• _Task objective_
Count every line below that holds the word "computer", and give the number with no other words.

• _Input for this task_
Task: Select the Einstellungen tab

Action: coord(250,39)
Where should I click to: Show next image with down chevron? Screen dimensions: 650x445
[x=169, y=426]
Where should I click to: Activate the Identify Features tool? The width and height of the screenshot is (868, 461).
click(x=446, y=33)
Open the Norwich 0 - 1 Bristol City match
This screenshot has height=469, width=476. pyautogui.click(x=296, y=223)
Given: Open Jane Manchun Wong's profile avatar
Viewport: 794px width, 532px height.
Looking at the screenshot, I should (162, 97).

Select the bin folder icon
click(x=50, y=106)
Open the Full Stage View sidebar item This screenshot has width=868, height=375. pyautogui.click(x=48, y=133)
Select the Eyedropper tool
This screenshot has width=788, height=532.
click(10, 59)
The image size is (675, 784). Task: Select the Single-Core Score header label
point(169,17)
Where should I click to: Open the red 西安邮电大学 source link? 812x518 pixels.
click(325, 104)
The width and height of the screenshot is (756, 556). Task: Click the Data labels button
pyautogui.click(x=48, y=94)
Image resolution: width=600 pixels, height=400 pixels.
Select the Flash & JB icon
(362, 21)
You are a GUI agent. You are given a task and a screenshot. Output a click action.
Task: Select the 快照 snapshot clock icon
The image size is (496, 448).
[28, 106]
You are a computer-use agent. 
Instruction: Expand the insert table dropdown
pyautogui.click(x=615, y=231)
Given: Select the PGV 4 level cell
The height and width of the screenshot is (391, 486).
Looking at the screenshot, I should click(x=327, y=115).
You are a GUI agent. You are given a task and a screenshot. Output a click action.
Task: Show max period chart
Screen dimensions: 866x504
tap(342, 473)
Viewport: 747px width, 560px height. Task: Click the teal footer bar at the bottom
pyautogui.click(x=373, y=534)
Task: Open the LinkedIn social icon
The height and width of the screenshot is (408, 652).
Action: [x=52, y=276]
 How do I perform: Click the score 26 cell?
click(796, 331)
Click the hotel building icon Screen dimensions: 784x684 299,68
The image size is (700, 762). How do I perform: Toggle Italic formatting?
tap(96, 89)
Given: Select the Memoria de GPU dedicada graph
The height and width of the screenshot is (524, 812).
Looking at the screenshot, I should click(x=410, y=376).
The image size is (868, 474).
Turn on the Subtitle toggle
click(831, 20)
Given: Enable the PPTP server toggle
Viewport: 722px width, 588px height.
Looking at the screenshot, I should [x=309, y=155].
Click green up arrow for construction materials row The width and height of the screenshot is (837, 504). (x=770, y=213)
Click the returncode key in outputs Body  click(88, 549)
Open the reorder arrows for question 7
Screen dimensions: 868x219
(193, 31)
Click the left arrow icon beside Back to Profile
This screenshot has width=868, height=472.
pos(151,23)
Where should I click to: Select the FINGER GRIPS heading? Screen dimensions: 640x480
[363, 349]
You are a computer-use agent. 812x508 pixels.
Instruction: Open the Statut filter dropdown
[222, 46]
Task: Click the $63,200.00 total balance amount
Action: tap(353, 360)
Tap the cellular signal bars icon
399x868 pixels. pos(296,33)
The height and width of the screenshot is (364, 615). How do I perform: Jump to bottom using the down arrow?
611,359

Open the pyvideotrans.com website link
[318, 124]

• _Solution for this task_
2